:: What to produce ::
The records below must be duplicated exactly, character for character.

:: Records for the task ::
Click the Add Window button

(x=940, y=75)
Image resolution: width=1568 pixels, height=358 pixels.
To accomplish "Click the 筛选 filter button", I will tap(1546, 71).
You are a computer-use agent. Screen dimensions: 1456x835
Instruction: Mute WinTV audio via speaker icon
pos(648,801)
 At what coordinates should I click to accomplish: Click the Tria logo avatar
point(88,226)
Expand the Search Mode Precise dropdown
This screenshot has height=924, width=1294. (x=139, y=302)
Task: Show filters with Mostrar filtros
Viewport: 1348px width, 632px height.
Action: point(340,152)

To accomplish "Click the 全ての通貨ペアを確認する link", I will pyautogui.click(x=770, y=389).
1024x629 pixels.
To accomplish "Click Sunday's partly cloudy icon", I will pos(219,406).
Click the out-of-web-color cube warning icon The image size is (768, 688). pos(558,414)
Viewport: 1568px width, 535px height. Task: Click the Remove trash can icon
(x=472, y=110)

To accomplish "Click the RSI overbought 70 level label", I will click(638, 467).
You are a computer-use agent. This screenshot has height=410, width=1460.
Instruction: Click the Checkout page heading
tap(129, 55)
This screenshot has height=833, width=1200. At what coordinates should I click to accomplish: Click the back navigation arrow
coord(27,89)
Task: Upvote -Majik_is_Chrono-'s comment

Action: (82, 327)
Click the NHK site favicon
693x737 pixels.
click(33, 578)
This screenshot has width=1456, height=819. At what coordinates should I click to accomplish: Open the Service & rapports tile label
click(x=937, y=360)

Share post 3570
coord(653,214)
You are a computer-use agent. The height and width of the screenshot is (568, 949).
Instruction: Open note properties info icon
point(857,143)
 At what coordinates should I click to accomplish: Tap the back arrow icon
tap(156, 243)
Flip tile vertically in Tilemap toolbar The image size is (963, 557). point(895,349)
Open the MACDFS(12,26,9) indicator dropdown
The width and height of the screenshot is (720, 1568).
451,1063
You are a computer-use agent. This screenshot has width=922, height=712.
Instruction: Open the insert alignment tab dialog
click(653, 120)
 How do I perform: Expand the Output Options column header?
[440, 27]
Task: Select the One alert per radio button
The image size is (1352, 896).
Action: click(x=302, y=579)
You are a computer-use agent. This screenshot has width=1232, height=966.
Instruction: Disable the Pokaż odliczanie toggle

:: Response area ::
Click the Add Window button

(x=940, y=75)
Image resolution: width=1568 pixels, height=358 pixels.
To accomplish "Click the 筛选 filter button", I will tap(1546, 71).
You are a computer-use agent. Screen dimensions: 1456x835
Instruction: Mute WinTV audio via speaker icon
pos(648,801)
 At what coordinates should I click to accomplish: Click the Tria logo avatar
point(88,226)
Expand the Search Mode Precise dropdown
This screenshot has height=924, width=1294. (x=139, y=302)
Task: Show filters with Mostrar filtros
Viewport: 1348px width, 632px height.
Action: point(340,152)

To accomplish "Click the 全ての通貨ペアを確認する link", I will pyautogui.click(x=770, y=389).
1024x629 pixels.
To accomplish "Click Sunday's partly cloudy icon", I will pos(219,406).
Click the out-of-web-color cube warning icon The image size is (768, 688). pos(558,414)
Viewport: 1568px width, 535px height. Task: Click the Remove trash can icon
(x=472, y=110)

To accomplish "Click the RSI overbought 70 level label", I will click(638, 467).
You are a computer-use agent. This screenshot has height=410, width=1460.
Instruction: Click the Checkout page heading
tap(129, 55)
This screenshot has height=833, width=1200. At what coordinates should I click to accomplish: Click the back navigation arrow
coord(27,89)
Task: Upvote -Majik_is_Chrono-'s comment

Action: (82, 327)
Click the NHK site favicon
693x737 pixels.
click(33, 578)
This screenshot has width=1456, height=819. At what coordinates should I click to accomplish: Open the Service & rapports tile label
click(x=937, y=360)

Share post 3570
coord(653,214)
You are a computer-use agent. The height and width of the screenshot is (568, 949).
Instruction: Open note properties info icon
point(857,143)
 At what coordinates should I click to accomplish: Tap the back arrow icon
tap(156, 243)
Flip tile vertically in Tilemap toolbar The image size is (963, 557). point(895,349)
Open the MACDFS(12,26,9) indicator dropdown
The width and height of the screenshot is (720, 1568).
451,1063
You are a computer-use agent. This screenshot has width=922, height=712.
Instruction: Open the insert alignment tab dialog
click(653, 120)
 How do I perform: Expand the Output Options column header?
[440, 27]
Task: Select the One alert per radio button
The image size is (1352, 896).
Action: click(x=302, y=579)
You are a computer-use agent. This screenshot has width=1232, height=966.
Instruction: Disable the Pokaż odliczanie toggle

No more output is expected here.